Hibernating Bear Serum Triggers an Anti-fibrotic Signature in Human Fibroblasts, involving ECM Remodeling and MAPK Signaling Activation

Some hibernating species, such as the brown bear ( Ursus arctos ), can endure several months of physical inactivity and fasting without suffering the typical deterioration observed in inactive or starved non-hibernators, such as muscle atrophy, bone loss or systemic inflammation. The underlying physiological and molecular adaptive mechanisms may involve humoral factors circulating in the blood, which could help maintain cellular and tissue homeostasis under prolonged stress. To investigate the intracellular mechanisms triggered by blood components from hibernating bears, we treated human fibroblast cells with serum from either active bears, hibernating bears, or fetal bovine serum as controls. We then performed an untargeted proteomics analysis to identify changes in the treated cells. This revealed remodeling of extracellular matrix (ECM) and modulation of key regulatory pathways, indicating an anti-fibrotic signature in cells treated with hibernating bear serum.

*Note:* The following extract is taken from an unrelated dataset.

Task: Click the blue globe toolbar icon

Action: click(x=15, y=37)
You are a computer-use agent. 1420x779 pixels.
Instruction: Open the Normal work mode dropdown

In particular, it was characterized by reduced levels of fibrotic markers such as collagens (COL2A1, COL11A1, COL9A1) and the TGF-β1-associated signaling component TGFBI, as well as activation of the MAPK cascade. Additionally, a decrease in the levels of inflammatory markers (IFI16, HMGB2, and HMGB), which play a key role in the fibrosis process, was observed. Overall, our study provides new evidence that hibernation-related circulating factors are associated with changes in pro-fibrosis pathways and ECM homeostasis in human cells. These findings suggest that hibernating bear serum may serve as a valuable model to explore mechanisms underlying anti-fibrotic gene expression programs and to identify potential targets for tissue preservation.